Un po’ frustrato ogni tanto, ma contento di contribuire un poco al cambiamento di cultura. Prima della uscita di “Meritocrazia” il termine era una brutta parola ed oggi meno. E poi il mondo delle aziende italiane sta cambiando anche a causa della crisi . Le aziende stanno iniziando a capire che le risorse umane sono importanti e iniziano a selezionare e promuovere sulla base del merito anche se sono molto lontane dalle migliori.

2) Aldilà delle questioni di carattere nazionale, come vede l’atteggiamento delle istituzioni pubbliche italiane verso il merito? Non le sembra che i messaggi che arrivano dalle politiche concrete non corrispondano alle dichiarazioni ufficiali?

Bisogna chiarire cosa si intende per istituzioni pubbliche. Nella politica, nonostante le primarie del PD, il populismo va alla grande e chi è eletto oggi probabilmente non è un modello di eccellenza. Ma il vero problema è nell’amministrazione pubblica, dove la meritocrazia, sia nelle amministrazioni centrali che in quelle territoriali, è praticamente assente. Ci vuole una cura da cavallo e cominciare dalla testa, per assicurare che chi guida sia all’altezza. Parlo di 80.000 presidi, 100 presidenti di tribunale, chi dirige le authorities, chi guida la macchina fiscale, chi gestisce gli ospedali, eccetera.

3) La crisi economica che abbiamo vissuto e che stiamo vivendo cosa ci può insegnare in proposito?

Che apparentemente è un problema di debito, ma in realtà è un problema di crescita, che non avviene perché non si valorizza la meritocrazia e il capitale umano.

4) Di cosa abbiamo bisogno affinché i segnali di ripresa che si intravvedono si trasformino in una ripresa sostenuta?

Delle riforme, che ho descritto nel mio terzo saggio “Italia cresci o esci”. Renzi è sulla buona strada ma siamo al 10 percento del compito. Ma non e solo “colpa sua “ (o meglio di molti dei suoi ministri), ma di milioni di italiani che non vogliono rinunciare ai propri privilegi e mancano della cultura del cambiamento.

5) Quali settori in Italia possono produrre innovazione originale e nuova imprenditoria?

L’innovazione può avvenire in tutti i settori e non sono nell’high-tech.
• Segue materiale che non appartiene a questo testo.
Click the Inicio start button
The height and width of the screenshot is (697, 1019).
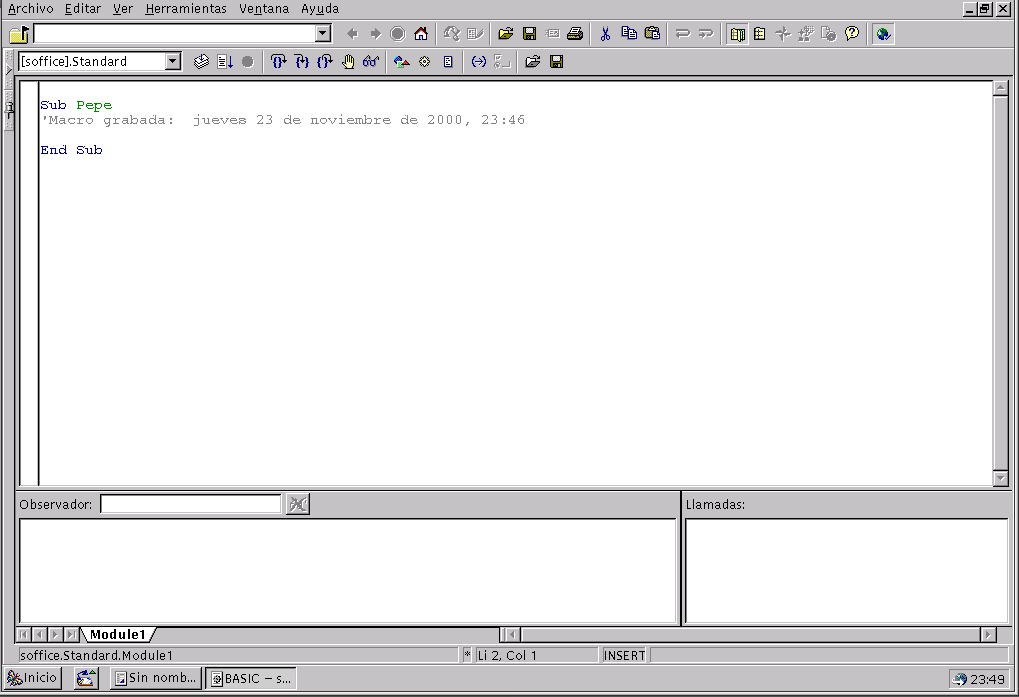(x=33, y=678)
E non è solo di natura tecnologica e digitale, ma molti altri fattori possono essere driver di innovazione, come la globalizzazione, l’ invecchiamento della popolazione, ecc . Ci sono le Apple e le Google, ma ci sono moltissimi altri innovatori di dimensioni che sono compatibili con quelle tipiche italiane.

6) Che attenzione danno le imprese italiane all’innovazione nel management e nello sviluppo professionale e quanto strategico nella media giudicano la coltivazione dei talenti?

In passato poca, perché se “piccolo è bello” è meglio avere un buon commercialista che aiuti a fare il nero che un giovane che conosca le lingue e porti l’azienda in Cina. Oggi sempre di più nel mondo delle imprese italiane, soprattutto quelle medio grandi, le cose sono cambiate.

7) Le banche hanno ancora qualcosa da dire sull’innovazione, non solo tecnologica ma anche gestionale e nello sviluppo professionale delle persone?

Sicuramente hanno molto da dire sulla competenza tecnica del personale ma sono molto indietro rispetto alle loro concorrenti in altri paesi su meritocrazia e sviluppo professionale delle persone. Il ministro Tremonti quando esplose la crisi disse che “le banche italiane erano le migliori del mondo”. Si è rivelato non vero, e oggi si vede che hanno i peggiori risultati del mondo bancario internazionale. Ci sono fattori di contesto e di regolazione che spiegano questa pessima performance, ma, secondo me, la ragione principale è la loro debolezza nel valorizzare le persone e il merito.